The Supreme Court ruled yesterday that the health and safety regulator's withdrawal of its prosecution of boss Peter Whittall in exchange for more than $3 million in payments to the 29 victims' families was unlawful.
WorkSafe chief executive Nicole Rosie said the Supreme Court ruling "clarifies the approach the regulator should have taken, and will take in future".
"I certainly would like to acknowledge the families and pay tribute to them and to their commitment because they have certainly helped change the health and safety landscape for the better.

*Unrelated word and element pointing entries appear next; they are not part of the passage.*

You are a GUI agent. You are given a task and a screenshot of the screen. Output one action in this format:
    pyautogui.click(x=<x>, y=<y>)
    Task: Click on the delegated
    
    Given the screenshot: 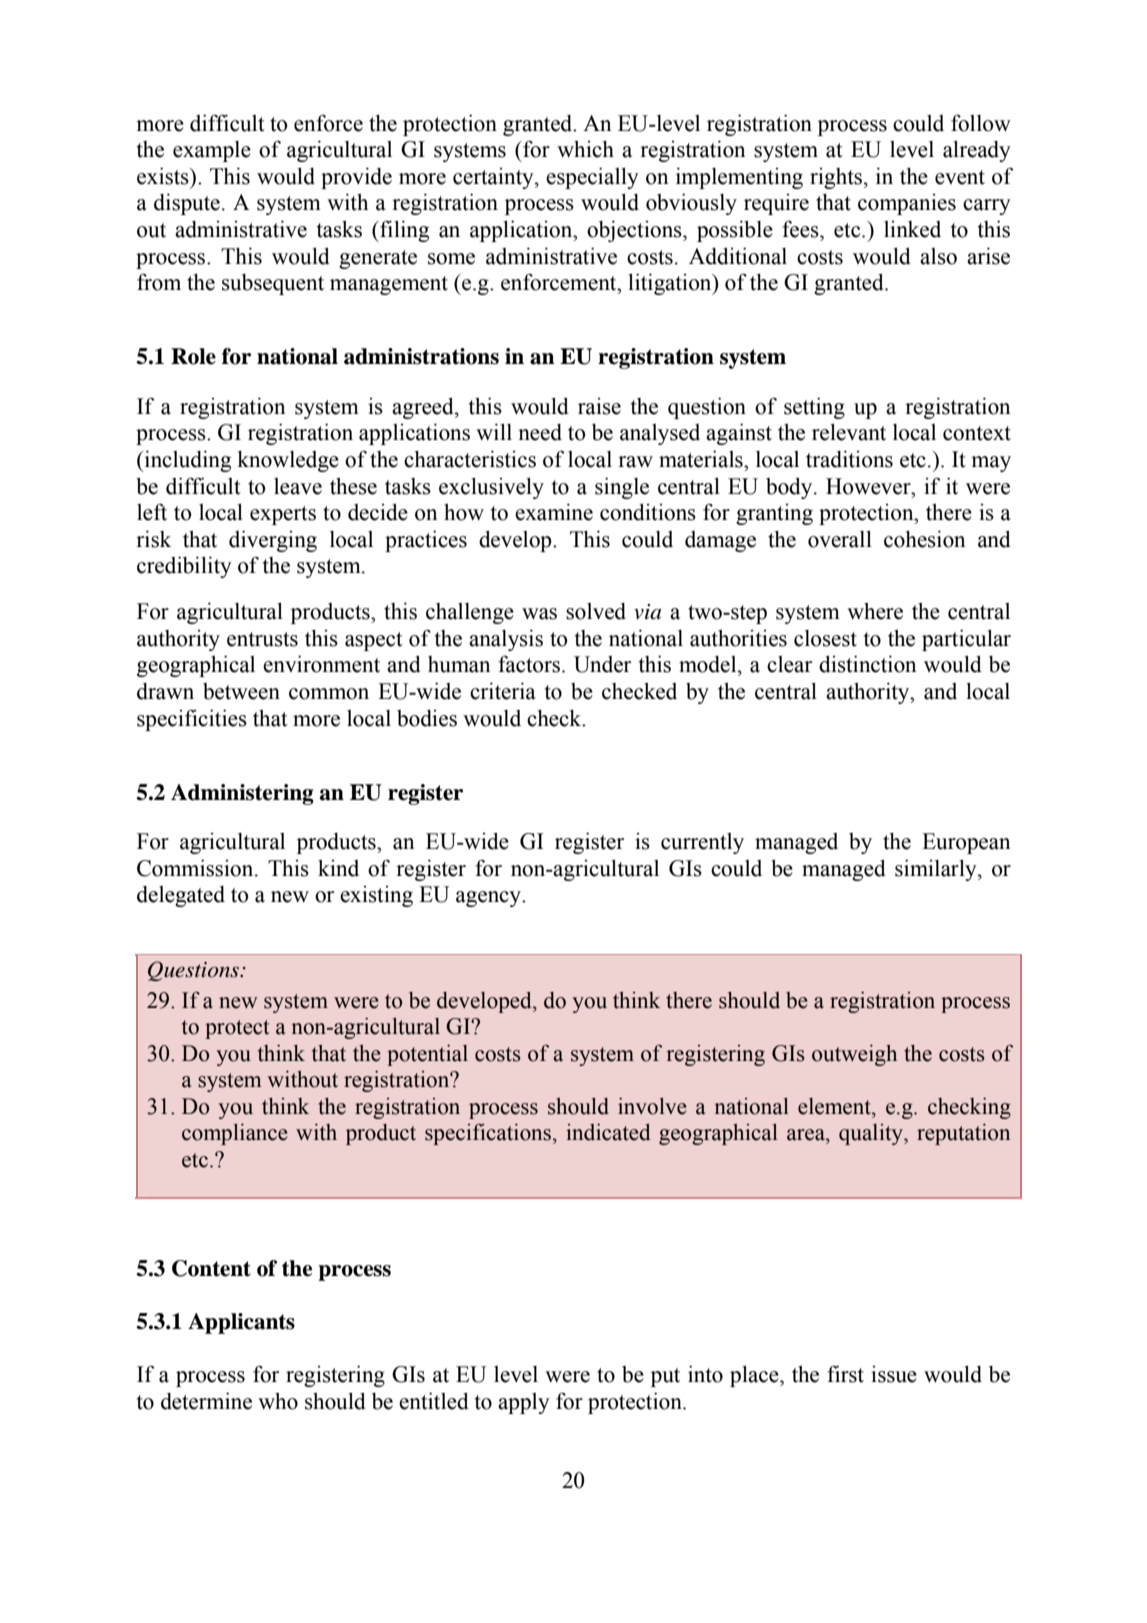 What is the action you would take?
    pyautogui.click(x=181, y=896)
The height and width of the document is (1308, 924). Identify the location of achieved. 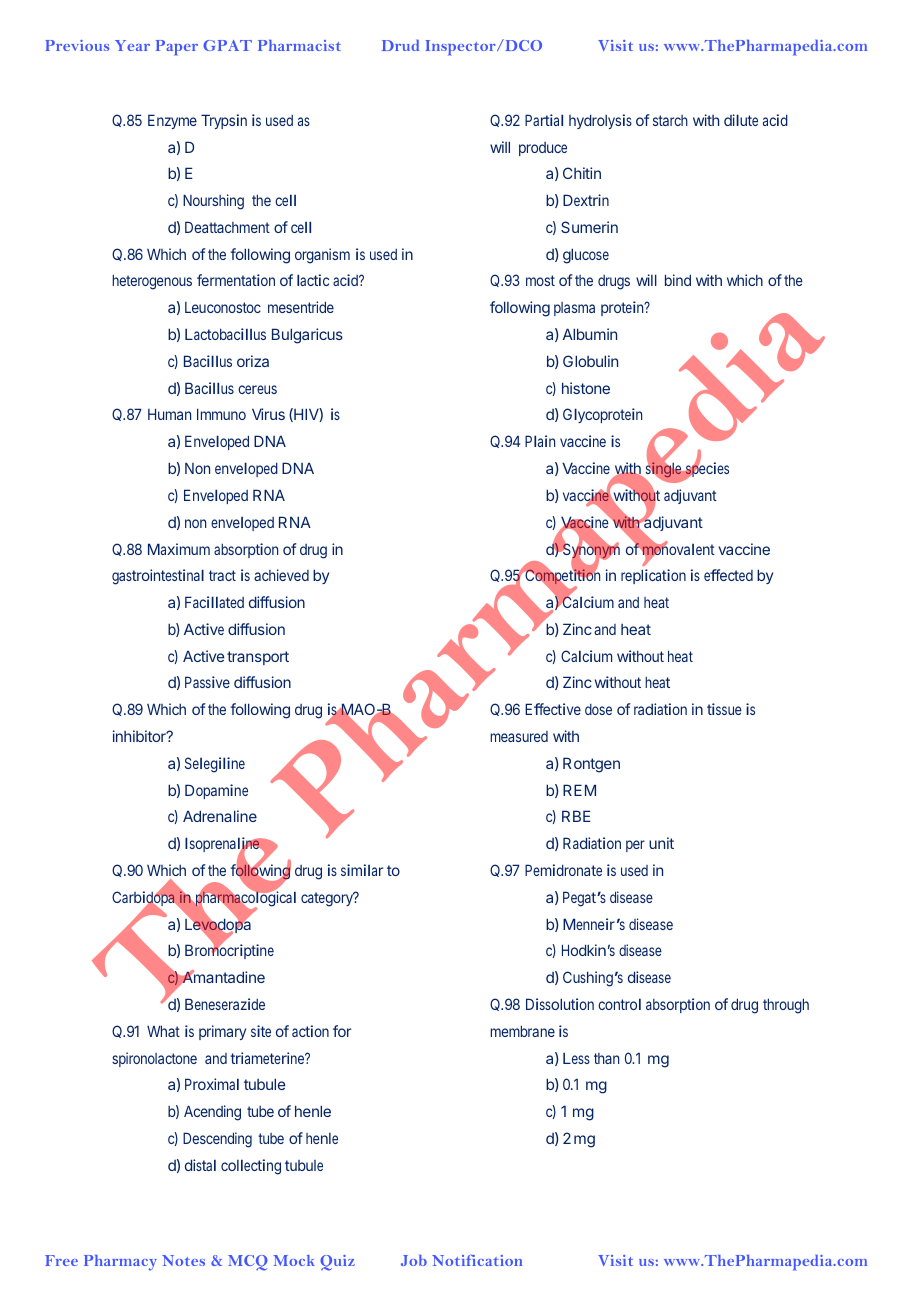
(281, 575).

However, Ms Rosie said while WorkSafe took responsibility for the decision of its predecessor - the Department of Labour - it was not to blame.
"Our understanding at this stage is there isn't actually any further steps but we will take the time to reflect and consider that."
Minister Responsible for Pike River Re-entry and Justice Minister Andrew Little told Morning Report there were few legal avenues left for the grieving Pike River families.
He said that because the Department of Labour produced no evidence against Mr Whittall and the charges were dismissed it was effectively an acquittal, so he could not be recharged.
Police at the time declined to charge Mr Whittall under the Crimes Act, and any civil suit - as a personal injury case - which would be prevented by ACC legislation, he said.
"I think that's why people might understand now why the Pike River re-entry project is so vital and so important in terms of the families' pursuit of justice," Mr Little said.
"We have a chance to get in there and get other evidence that tells a more accurate story or a different story, and is another chance to hold people to account, then that's why we must do that."
Mr Little said government agencies at the time were following Crown Law office guidelines that sought to minimise any prosecutions being taken, and these should be reviewed.
The decision to drop the charges was a "crooked deal" and he was "gobsmacked" when he heard about it, Mr Little said.
"It was the wrong thing to do."
'You accept responsibility, then you take the blame as well'
Sonya Rockhouse and Anne Osborne brought the case to the court and Ms Rockhouse said there were individuals who should be held accountable for decisions made before and after Pike River.
"You accept responsibility, then you take the blame as well."
Ms Rockhouse said WorkSafe fought the families through the courts for four years to defend its decision, and it should not have fallen to the families to do the government's job.
She said Pike River families were particularly angry to learn during the Royal Commission of Inquiry into Pike River that the head of health and safety at the Labour Department at the time, Lesley Haines, had told staff to "be seen to be doing something but in fact do nothing".
Ms Haines has since moved on and neither she nor Mr Whittall could be reached for comment last night.
Council of Trade Unions president Richard Wagstaff said the Supreme Court decision meant other families were protected from dangerous employers buying their way out of prosecution.
"To put this decision in context, one of New Zealand's largest government departments has been found to have acted illegally in pursuing health and safety charges they had good evidence for, in return for money that was already due to these families as compensation," he said.
"While Mr Whittall may have escaped a robust court process because of this despicable deal he struck with WorkSafe (then the Ministry of Business, Innovation and Employment), today's ruling means this will never happen in New Zealand again."